Exercise details → Filter the material below down to the lines containing the word "Given".

Extracted entries →
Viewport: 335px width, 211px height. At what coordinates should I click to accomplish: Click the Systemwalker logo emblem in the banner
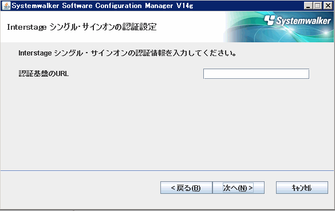(269, 20)
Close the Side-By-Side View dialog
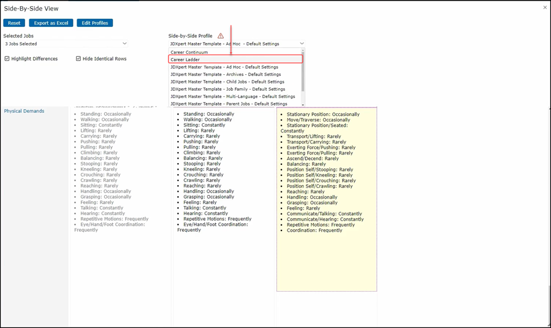This screenshot has height=328, width=551. (x=545, y=8)
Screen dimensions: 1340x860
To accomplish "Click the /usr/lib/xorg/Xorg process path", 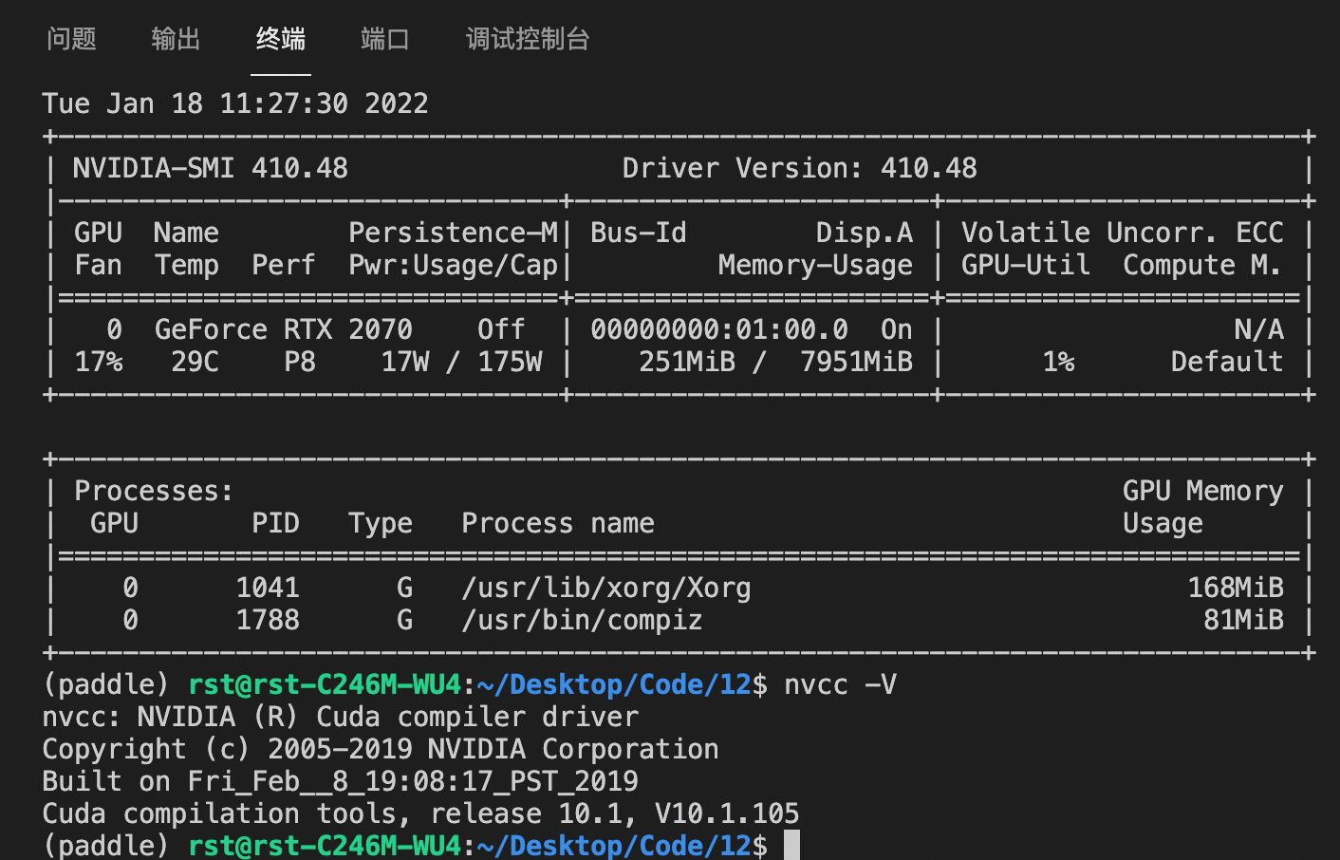I will [x=606, y=588].
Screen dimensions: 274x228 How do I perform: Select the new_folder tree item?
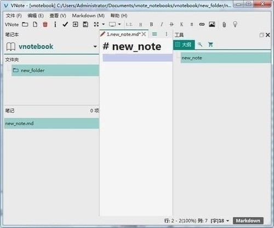point(55,70)
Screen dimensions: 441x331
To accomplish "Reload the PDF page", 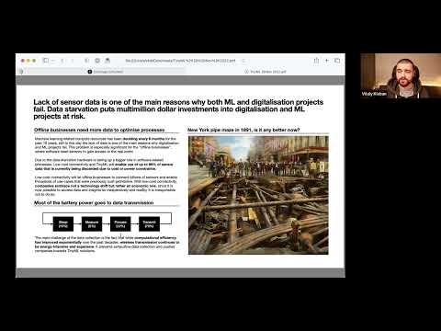I will pyautogui.click(x=243, y=61).
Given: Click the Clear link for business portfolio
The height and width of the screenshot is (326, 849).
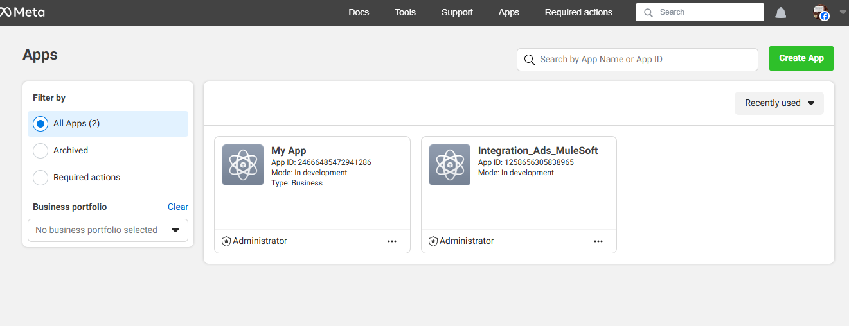Looking at the screenshot, I should pyautogui.click(x=178, y=207).
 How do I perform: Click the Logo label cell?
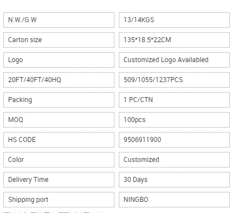pos(59,60)
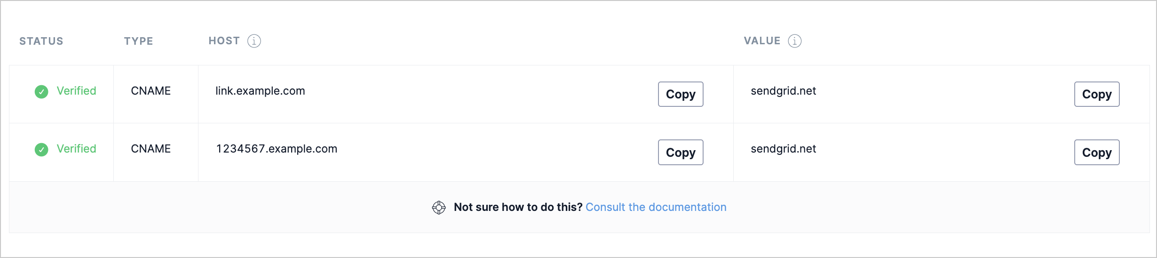The width and height of the screenshot is (1157, 258).
Task: Click the STATUS column header
Action: coord(41,41)
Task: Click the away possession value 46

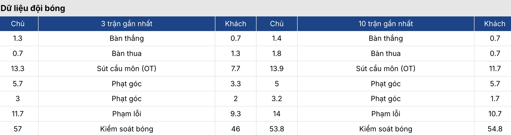Action: pos(235,129)
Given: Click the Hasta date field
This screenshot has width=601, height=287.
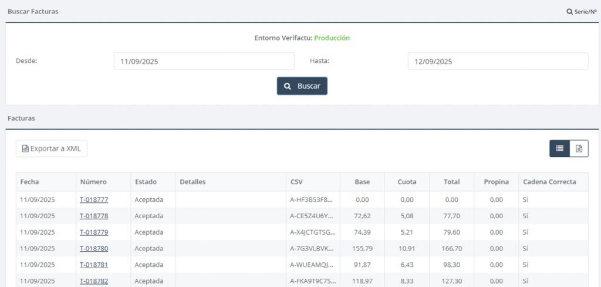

Task answer →
Given: Click the Clear link for business portfolio
Given: Click the Hasta date field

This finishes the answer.